Мистер Симпсон был не из тех, кто умеет хранить тайны: что-нибудь узнав, он уже не мог удержаться от болтовни. На следующее утро он под каким-то предлогом призвал воспитателя своего сына и весьма напыщенно, с торжественной миной объявил ему, чтобы тот на всякий случай приготовился к отъезду, ибо, возможно, в ближайшие дни они вернутся к себе на юг. Важные дела, которые до сих пор удерживали его, то бишь мистера Симпсона, в Йоркшире, подходят к счастливому концу; его усилия, стоившие ему стольких трудов и волнений, наконец должны увенчаться успехом, и вскоре их семья обзаведется новым – и чрезвычайно высоким – родством.
– По-видимому, речь идет о сэре Филиппе Наннли? – спросил Луи Мур.
Вместо ответа мистер Симпсон взял понюшку табаку и разразился кудахтающим хихиканьем. Потом, вдруг вспомнив о сво.ем достоинстве, умолк и предложил воспитателю заняться делом.
В продолжение следующих двух дней мистер Симпсон был кроток, как голубица, но беспокойство снедало его, и когда он ходил, то поступью напоминал скорее курицу, прыгающую по горячим углям. Он то и дело выглядывал в окно, прислушиваясь, не раздастся ли стук колес. Жена Синей Бороды не была и вполовину так любопытна, как мистер Симпсон. Он ждал, когда последует формальное предложение, когда его призовут для совета, когда пошлют за адвокатами и когда, наконец, приступят к обсуждению контракта и начнутся прочие восхитительные светские хлопоты, обставленные с должной пышностью.

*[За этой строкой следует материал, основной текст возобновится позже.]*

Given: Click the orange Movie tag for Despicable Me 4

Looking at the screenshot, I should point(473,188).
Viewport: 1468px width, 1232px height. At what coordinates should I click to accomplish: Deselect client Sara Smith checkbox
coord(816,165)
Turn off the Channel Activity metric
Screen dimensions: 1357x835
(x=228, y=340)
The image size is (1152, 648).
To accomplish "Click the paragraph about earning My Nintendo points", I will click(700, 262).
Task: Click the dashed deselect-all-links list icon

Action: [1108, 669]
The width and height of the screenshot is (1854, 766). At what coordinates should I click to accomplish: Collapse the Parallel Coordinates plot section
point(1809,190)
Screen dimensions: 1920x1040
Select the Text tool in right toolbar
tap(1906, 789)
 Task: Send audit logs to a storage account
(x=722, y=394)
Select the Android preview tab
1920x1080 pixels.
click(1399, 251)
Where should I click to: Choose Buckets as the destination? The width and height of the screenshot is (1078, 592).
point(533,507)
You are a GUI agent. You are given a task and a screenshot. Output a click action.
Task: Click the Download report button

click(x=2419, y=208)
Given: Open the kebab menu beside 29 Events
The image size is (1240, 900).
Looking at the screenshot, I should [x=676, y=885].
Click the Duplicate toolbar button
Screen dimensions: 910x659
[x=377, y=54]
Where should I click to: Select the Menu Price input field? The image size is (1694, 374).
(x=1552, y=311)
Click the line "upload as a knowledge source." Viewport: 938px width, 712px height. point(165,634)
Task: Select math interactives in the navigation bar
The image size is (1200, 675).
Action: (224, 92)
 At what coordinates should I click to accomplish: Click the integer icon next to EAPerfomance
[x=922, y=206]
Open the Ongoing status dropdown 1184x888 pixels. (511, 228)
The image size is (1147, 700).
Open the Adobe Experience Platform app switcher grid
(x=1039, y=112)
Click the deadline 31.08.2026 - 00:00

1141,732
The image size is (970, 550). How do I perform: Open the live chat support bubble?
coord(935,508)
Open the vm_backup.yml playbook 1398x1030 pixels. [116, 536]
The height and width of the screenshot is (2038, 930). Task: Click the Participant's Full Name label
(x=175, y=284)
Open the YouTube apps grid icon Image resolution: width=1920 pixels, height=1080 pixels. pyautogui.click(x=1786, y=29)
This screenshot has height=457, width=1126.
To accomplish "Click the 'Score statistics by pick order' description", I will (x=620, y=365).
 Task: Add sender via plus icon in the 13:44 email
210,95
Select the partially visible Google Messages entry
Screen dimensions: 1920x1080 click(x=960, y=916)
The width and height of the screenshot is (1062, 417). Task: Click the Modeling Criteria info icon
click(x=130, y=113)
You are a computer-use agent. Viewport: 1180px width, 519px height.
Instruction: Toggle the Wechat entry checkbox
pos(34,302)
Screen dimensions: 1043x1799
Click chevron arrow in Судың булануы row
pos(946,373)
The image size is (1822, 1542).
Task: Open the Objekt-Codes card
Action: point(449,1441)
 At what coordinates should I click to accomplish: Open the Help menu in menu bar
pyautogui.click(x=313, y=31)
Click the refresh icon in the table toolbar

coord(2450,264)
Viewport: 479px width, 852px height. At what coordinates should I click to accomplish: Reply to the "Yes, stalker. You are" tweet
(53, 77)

И вот письмо пришло. Мистер Симпсон собственноручно передал его мисс Килдар: он знал почерк и узнал печать баронета по гербу. Он видел, как Шерли вскрыла письмо, потому что она сразу же ушла с ним в свою комнату, и не видел ответа, потому что она писала его у себя взаперти, и писала долго – почти полдня! На его вопрос, дала ли она ответ, Шерли коротко сказала: «Да»..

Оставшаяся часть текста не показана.